‘THE BEAST’ IS STILL ALIVE
THE FIRE THAT NEARLY DESTROYED FORT McMURRAY CONTINUES TO BURN
Six months after it sent the population of Fort McMurray fleeing, the wildfire known as MWF-009 is still burning.
The fire can no longer be seen; there is no smoke or open flames. But in a remote section of Alberta and Saskatchewan far from the city it nearly destroyed, the blaze is still being carefully watched.
“Just given the size, scope and complexity of the Fort McMurray wildfire, firefighters will continue to monitor the area,” said Laura Stewart, wildfire information officer with the government of Alberta.
Known by firefighters as the Horse River Fire, it is so named because the fire began May 1 near a small waterway known as Horse River. The fire was not an act of nature. By June, fire investigators were definitively saying that somebody who visited the Horse River trail system on the Sunday before the evacuation was responsible.
However, it is not known what exactly sparked the fire. Given the searing, tinder-dry conditions on May 1 in northern Alberta, it could have been caused by anything from a discarded cigarette to the spark from an ATV.
Two hectares in size when it was first spotted, it took just three days to grow to 10,000 hectares and swoop into Fort McMurray.
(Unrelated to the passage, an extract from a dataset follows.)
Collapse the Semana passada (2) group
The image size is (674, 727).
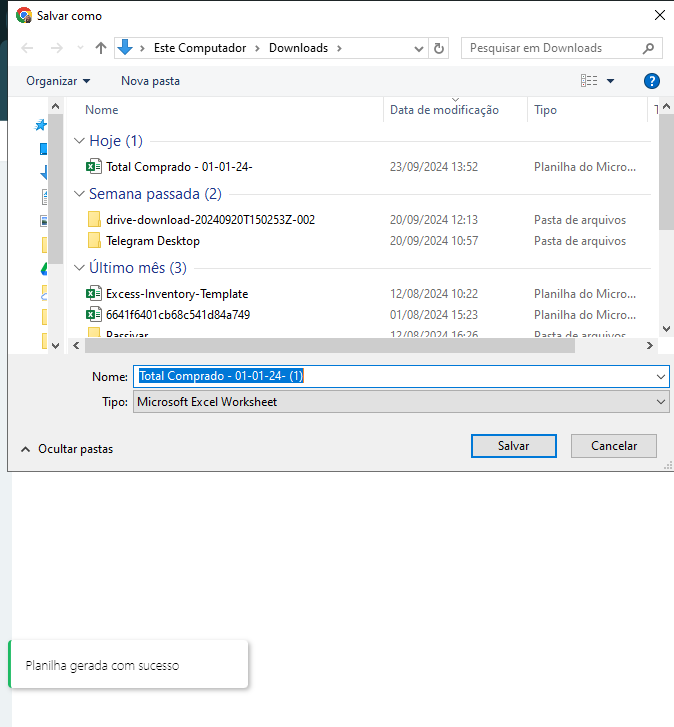tap(80, 194)
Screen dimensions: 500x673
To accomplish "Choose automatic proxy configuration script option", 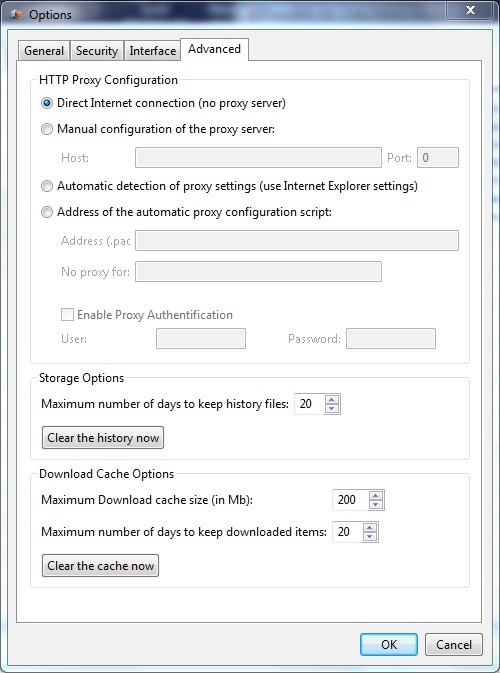I will [x=47, y=212].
The blaze has been declared “under control” since July 4. Nevertheless, in the months since, the fire has entered a kind of hibernation that may allow it to survive the winter.
The phenomenon is known as a “holdover fire.” Long after the flames and smoke of an out-of-control wildfire have died down, the fire persists by smouldering underground.
If left unchecked, the holdover fire can flare up again come spring. In this way, a sufficiently large wildfire can presumably burn for years.
It’s also why, as soon as the 2017 fire season begins following the snow melt, the first order of business for Alberta wildland firefighters will be to dispatch crews to find and destroy the last remnants of MWF-009.
The standard mopping-up procedure is to first fly over the area by helicopter to search for invisible “hot spots” using an infrared camera.
“Honestly, you wouldn’t see anything; these hot spots are quite deep down,” said Stewart.
Should any spots turn up, crews will then be dropped in to begin the elaborate process of “cold-trailing” the remnants of the Horse River Fire.
Cold- trailing involves firefighters carefully moving along the forest floor feeling for signs of heat. As warm spots turn up, they are dug out with picks and shovels and doused with water; water pumped in from a neighbouring creek if possible, or, if not, dropped from a helicopter.
“Literally, you’ve got men and women out there on their hands and knees feeling for heat,” said Kevin Skrepnek, chief fire information officer for the province of B.C., where crews similarly have to tangle with the spring ritual of snuffing out holdover fires before they flare up.
In fact, only weeks before the outbreak of the Horse River Fire, Alberta crews needed to cold-trail another massive wildfire that had survived the winter.
The 2016 fire season began around High Level, Alta., where the smouldering remnants of a 40,000-hec- tare fire from 2015 were extinguished.
While the winter can usually snuff out smaller fires, giant history-making conflagrations like the Horse River Fire typically do not go quietly.
At its peak, the Horse River Fire was reaching temperatures of 1,000 C, sending radiated heat deep under the forest floor where it could ignite peat, tree roots and even mineral-rich soil.
Dubbed “The Beast” by Fort McMurray regional fire chief Darby Allen, the Horse River Fire was deemed far too powerful to contain when it first began advancing on the suburban outskirts of the oilsands capital.
Instead, Allen’s crews were forced to orchestrate a last-minute triage to keep the roaring flames back from key parts of the city.
Ultimately, in a matter of hours the flames claimed nearly 2,000 structures and caused at least $3.6 billion in damage.
Despite a military-sized scrambling of firefighting resources to northern Alberta, The Beast was ultimately tamed largely by weather. After the fire had crossed the border into Saskatchewan, it was hammered by a string of summer rains that would also bring flooding to the beleaguered residents of Fort McMurray.
It’s not known how much of the fire survives, but as crews rest up for the winter in preparation for the final blow against the Horse River Fire, the rebuilding of the city it struck has only just begun.
With many residents still living in trailers and temporary accommodations as they rebuild their homes, city officials say it could take until 2021 for Fort McMurray to be restored.